What if the DGM is really simple, the correct predictors have been measured, the sample is perfectly representative of the DGM (to the relevant number of decimals), and we are frequentists i.e. use point estimates only? If we guess correctly and happen to fit the true model, will it not have exactly the same average performance over infinite resamples as the oracle model, given that the SEs don’t matter when we’re only using point estimates?

Yes, sir. That’s why I was referring to a(n extremely) lucky scenario with a small number of true predictors of which every one has been measured, and where the sample at hand is so representative of the actual DGM that if we guess correctly and fit the true model, all point estimates land on their true (=oracle) values. The conjecture was that in this scenario, our model will be equal to the oracle model from a frequentist perspective because the point predictions will be identical and frequentists don’t care about uncertainty information. From a Bayesian perspective that same model will still underperform the oracle model, because its posterior will be more diffuse than the oracle’s set of point masses at the true parameter values.

EDIT: In fact the sample shouldn’t even have to be perfectly representative of the DGM. If we correctly guess the true model, then in terms of point predictions it should be just as good as the oracle model over infinite resamples. But in his previous post, Aki seems to be referring to estimation uncertainty as the reason why the true model won’t be as good.

Is the idea that the oracle model will have a separate fit to each hypothetical new dataset (e.g. can have estimation uncertainty), or is the idea that the oracle model doesn’t have to be fit because it uses the true parameter values invariably. If the latter, then afaik the oracle model cannot have any variance, only bias (due to lacking unmeasured covariates).

But if the oracle model does have to be fit to each sample and thus can have estimation uncertainty, then it follows that with small n, the oracle model will be different from the true model even when all true covariates have been measured, because the true model will have too much variance. On the other hand if the oracle model is just a set of perfectly precise parameter estimates, then whenever all true covariates have been measured, the oracle model is simply the DGM.

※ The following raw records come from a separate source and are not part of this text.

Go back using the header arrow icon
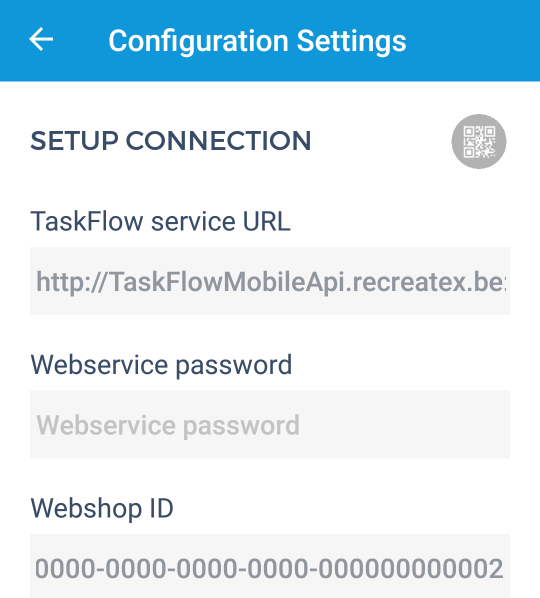Screen dimensions: 540x598 pyautogui.click(x=41, y=39)
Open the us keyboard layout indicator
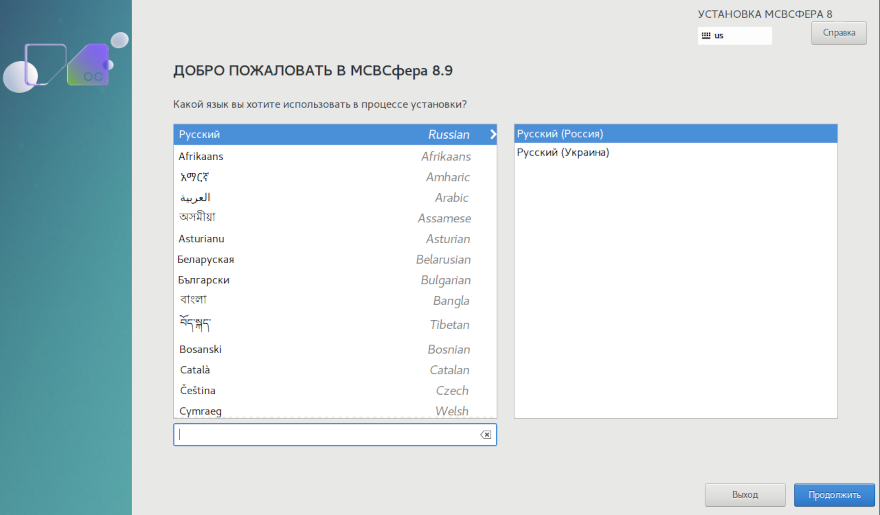Image resolution: width=880 pixels, height=515 pixels. [735, 36]
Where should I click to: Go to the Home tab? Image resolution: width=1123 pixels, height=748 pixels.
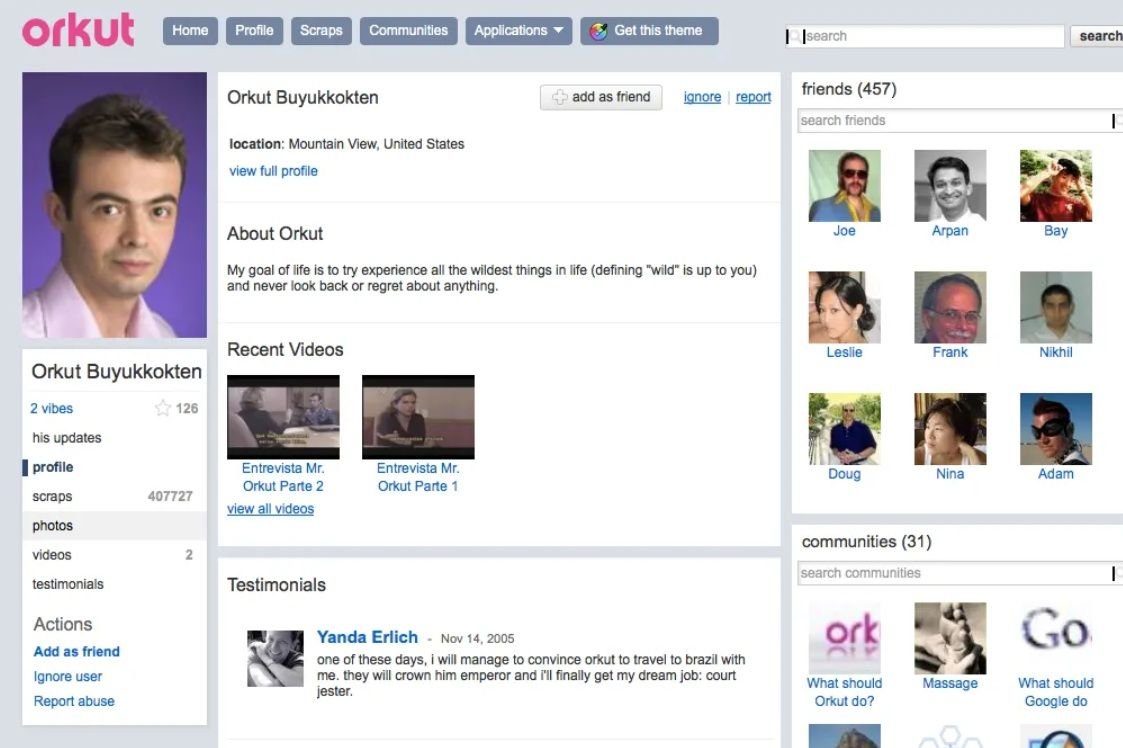[x=190, y=31]
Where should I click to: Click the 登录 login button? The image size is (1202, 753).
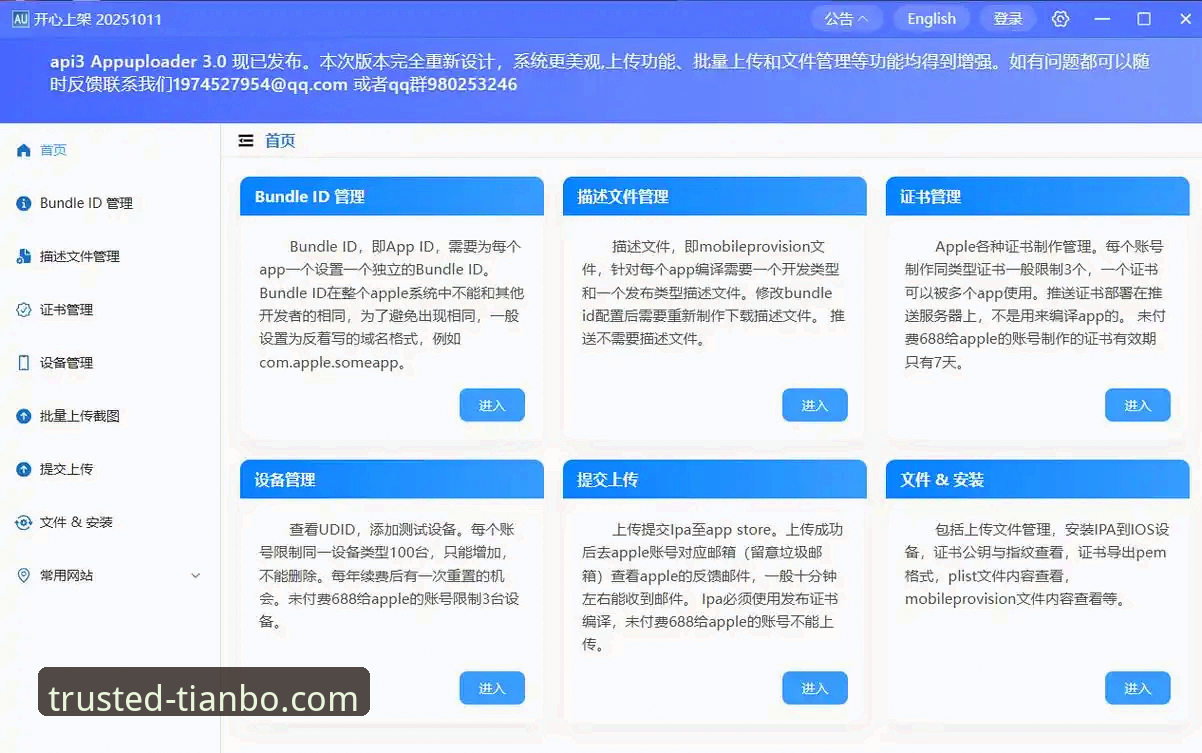click(x=1007, y=17)
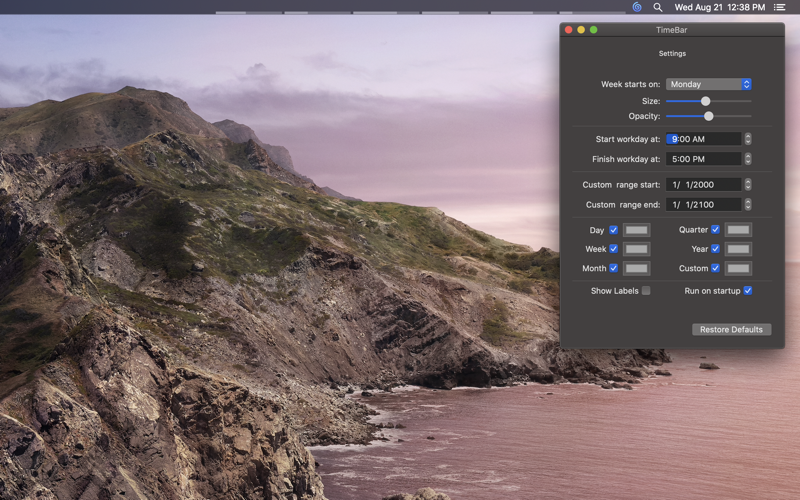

It seems to me that there’s a difference between “oracle DGM” (the best-predicting set of perfectly precise true parameter values that can be chosen using the available covariates) and “oracle model” (the best model formula that can be put together for samples of size n, using the available covariates), and I dunno which interpretation applies here. Arlot says the quality of a model selection procedure is measured by “excess loss”, (defined in Section 1.1 as something independent of particular samples), but his subsequent definition of oracle model is S_{m^*}, where m^* is chosen to minimize l(s,\hat{s}_m(D_n)), and this looks specific to the sample at hand. (The formal definition of D_n on p. 44 flies way over my head).

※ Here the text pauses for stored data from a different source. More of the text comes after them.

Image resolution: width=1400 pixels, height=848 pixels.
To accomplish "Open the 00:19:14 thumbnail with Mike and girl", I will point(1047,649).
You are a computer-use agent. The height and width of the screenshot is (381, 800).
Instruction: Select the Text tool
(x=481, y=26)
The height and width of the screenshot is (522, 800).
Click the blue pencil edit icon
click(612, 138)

The Oracle model was defined as the best model on average, but the inference for the parameters could still be made based on the data and thus the parameters can have uncertainty. The issue is that the same finite data is used to fit the models and do the selection, and thus it is unlikely that the selection approach would always select the oracle model. The same inequality holds whether we use distributions and integrate over or use point estimates.

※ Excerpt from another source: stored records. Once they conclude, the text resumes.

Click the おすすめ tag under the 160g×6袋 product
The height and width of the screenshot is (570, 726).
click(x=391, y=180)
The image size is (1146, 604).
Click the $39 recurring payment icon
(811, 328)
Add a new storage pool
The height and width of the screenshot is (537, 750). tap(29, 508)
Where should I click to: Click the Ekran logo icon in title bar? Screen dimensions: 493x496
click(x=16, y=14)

Thanks Aki. I think I get it now, finally: it’s the best model, on average, that can be fit to a sample of this size with these covariates, coming from this DGM. It’s different from the true model IF either A) the sample is too small to estimate the true model properly, B) the sample is missing true predictors, or both.

If this is confirmed correct then I will proceed to declare the thread solved.

Yes! For A, it’s easy to make a simulation with e.g. 100 covariates with all of them having non-zero beta 1e-12, small n, noisy observations, and wide prior, where it is likely that the oracle model would have zero covariates while true model has 100 covariates.